# Passage shown
== Segment start ==
Sex Therapy and Sexual Surrogates



What is Sex Therapy?

Sex therapy is a form of therapy that addresses sexual concerns and problems. Examples of this these might include an inability to have or maintain an erect penis, not knowing how to have an orgasm, or feeling uncomfortable about sex or the way your body looks.


Sex therapy offers treatments to help change and heal these and other conditions when they cause suffering.


Examples of treatment may constitute talking honestly about your feelings with a sex-therapist, trying different approaches to problems, and utilizing exercises, such as exploring Sensate Focus with your self and/or your partner, or learning the "squeeze technique" (see Sexual Dysfunction) to alleviate premature ejaculation. Some sex-therapists work in clinics with couples and follow a flexible but specific protocol on improving sexual wellness; others work one-on-one with individuals.


Who Are Sex-Therapists?

A qualified sex therapist offers the perspective of an objective, professional third party who is trained in therapeutic techniques to help you overcome sexual problems. Sex therapy is useful when sexual concerns arise that you can’t change by yourself (as is often the case, because it’s hard to perceive or change our own behavior patterns).


Sexologists, sex therapists, sex counselors, sex educators and psychiatrists and social workers who specialize in sexual issues are all people who you can seek advice from.


Certified sex therapists and sexologists are trained in clinical techniques for treating sexual dysfunction.


Choosing a Sex-Therapist

Choose a therapist whose personal values do not interfere with your therapy. For example, if you’re LGBTQQ or I, working with a therapist who believes that your sexual  orientation is morally wrong or psychologically abnormal is counterproductive. Feel free to ask a potential therapist about their beliefs, tenets, and professional qualifications.


Sexual Surrogates

Sexual surrogates are professionals who give experiential care to individuals with sexual issues, usually in collaboration with a course of treatment outlined by a professional sex therapist. They essentially substitute for a cooperative, caring sexual partner. Many of them have training as sexologists. Professional sexual surrogates can only be contacted through a sex therapist or a qualified sexual health professional.



Food for Thought: Ask Yourself

It can be illuminating to give yourself a preliminary 'therapy sesion' by  pondering key questions on your own. Sometimes you can learn alot if you just listen within without judgement. Here are some fundamental questions to consider:


How did I learn about sex?


Were the messages I recieved about sex from my environment positive or negative? How?


Am I comfortable with my body?

If not, in what way?


Am I comfortable with sex?

If not, what do I want to change?

How can I change what I'm not happy with?
== Segment end ==
# Task instructions
1. On the sex therapy page, how can professional sexual surrogates be contacted?
2. Print the part of the sex therapy page between "Food for Thought: Ask" and "in what way?", inclusive.

# Dataset extract
== Segment start ==
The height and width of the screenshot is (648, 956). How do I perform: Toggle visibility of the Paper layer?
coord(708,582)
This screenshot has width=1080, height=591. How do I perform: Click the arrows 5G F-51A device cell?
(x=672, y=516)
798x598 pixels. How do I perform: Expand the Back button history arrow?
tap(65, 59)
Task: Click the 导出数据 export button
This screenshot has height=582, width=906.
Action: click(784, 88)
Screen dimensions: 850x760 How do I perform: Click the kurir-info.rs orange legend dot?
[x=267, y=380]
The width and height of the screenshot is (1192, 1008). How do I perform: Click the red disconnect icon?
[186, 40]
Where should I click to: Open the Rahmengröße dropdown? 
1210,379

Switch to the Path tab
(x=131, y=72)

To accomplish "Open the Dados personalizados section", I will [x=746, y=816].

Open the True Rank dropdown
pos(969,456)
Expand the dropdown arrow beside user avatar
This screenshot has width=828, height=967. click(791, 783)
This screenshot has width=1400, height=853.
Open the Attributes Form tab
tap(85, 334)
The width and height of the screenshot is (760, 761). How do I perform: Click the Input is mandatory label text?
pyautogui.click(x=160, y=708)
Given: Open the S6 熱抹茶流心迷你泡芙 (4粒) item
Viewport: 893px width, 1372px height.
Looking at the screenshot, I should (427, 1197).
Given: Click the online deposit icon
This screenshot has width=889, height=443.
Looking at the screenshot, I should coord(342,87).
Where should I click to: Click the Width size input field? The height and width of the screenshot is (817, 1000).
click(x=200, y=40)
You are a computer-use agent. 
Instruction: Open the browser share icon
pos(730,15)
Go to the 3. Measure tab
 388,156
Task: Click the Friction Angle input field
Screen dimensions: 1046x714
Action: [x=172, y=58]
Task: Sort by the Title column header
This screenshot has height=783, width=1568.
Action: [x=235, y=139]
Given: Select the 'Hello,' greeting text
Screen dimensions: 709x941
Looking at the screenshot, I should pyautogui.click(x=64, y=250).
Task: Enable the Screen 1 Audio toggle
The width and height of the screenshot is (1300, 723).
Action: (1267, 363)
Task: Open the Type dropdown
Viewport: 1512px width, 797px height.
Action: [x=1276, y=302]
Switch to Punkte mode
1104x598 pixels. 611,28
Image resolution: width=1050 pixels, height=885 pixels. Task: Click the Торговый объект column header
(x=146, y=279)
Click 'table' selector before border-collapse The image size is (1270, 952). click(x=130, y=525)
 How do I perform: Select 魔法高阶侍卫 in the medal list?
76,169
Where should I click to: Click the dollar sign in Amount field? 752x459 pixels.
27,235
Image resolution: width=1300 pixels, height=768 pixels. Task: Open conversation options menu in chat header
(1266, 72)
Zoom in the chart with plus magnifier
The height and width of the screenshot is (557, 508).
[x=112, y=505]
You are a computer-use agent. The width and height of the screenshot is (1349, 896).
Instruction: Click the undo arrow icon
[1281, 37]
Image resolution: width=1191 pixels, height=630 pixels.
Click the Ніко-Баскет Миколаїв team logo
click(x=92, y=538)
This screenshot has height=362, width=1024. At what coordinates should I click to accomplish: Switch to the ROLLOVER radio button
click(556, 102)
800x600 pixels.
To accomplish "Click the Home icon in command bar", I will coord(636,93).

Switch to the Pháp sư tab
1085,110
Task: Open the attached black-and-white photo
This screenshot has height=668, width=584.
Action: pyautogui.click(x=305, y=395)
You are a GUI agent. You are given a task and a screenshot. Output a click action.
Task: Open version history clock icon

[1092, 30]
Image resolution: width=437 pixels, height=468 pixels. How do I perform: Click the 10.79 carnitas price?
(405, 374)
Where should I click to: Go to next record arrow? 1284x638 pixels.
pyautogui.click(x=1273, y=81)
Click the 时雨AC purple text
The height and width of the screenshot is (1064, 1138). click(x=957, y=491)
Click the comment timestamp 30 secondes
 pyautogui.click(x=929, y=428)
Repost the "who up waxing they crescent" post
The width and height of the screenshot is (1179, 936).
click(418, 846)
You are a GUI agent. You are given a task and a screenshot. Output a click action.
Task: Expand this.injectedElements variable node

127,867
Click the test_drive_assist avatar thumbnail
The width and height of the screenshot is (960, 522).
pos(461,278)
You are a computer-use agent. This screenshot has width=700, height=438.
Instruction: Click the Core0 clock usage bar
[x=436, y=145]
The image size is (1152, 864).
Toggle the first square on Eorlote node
== Segment end ==
# Solutions to each task
1. Only through a sex therapist or a qualified sexual health professional.

2.
Food for Thought: Ask Yourself

It can be illuminating to give yourself a preliminary 'therapy sesion' by  pondering key questions on your own. Sometimes you can learn alot if you just listen within without judgement. Here are some fundamental questions to consider:


How did I learn about sex?


Were the messages I recieved about sex from my environment positive or negative? How?


Am I comfortable with my body?

If not, in what way?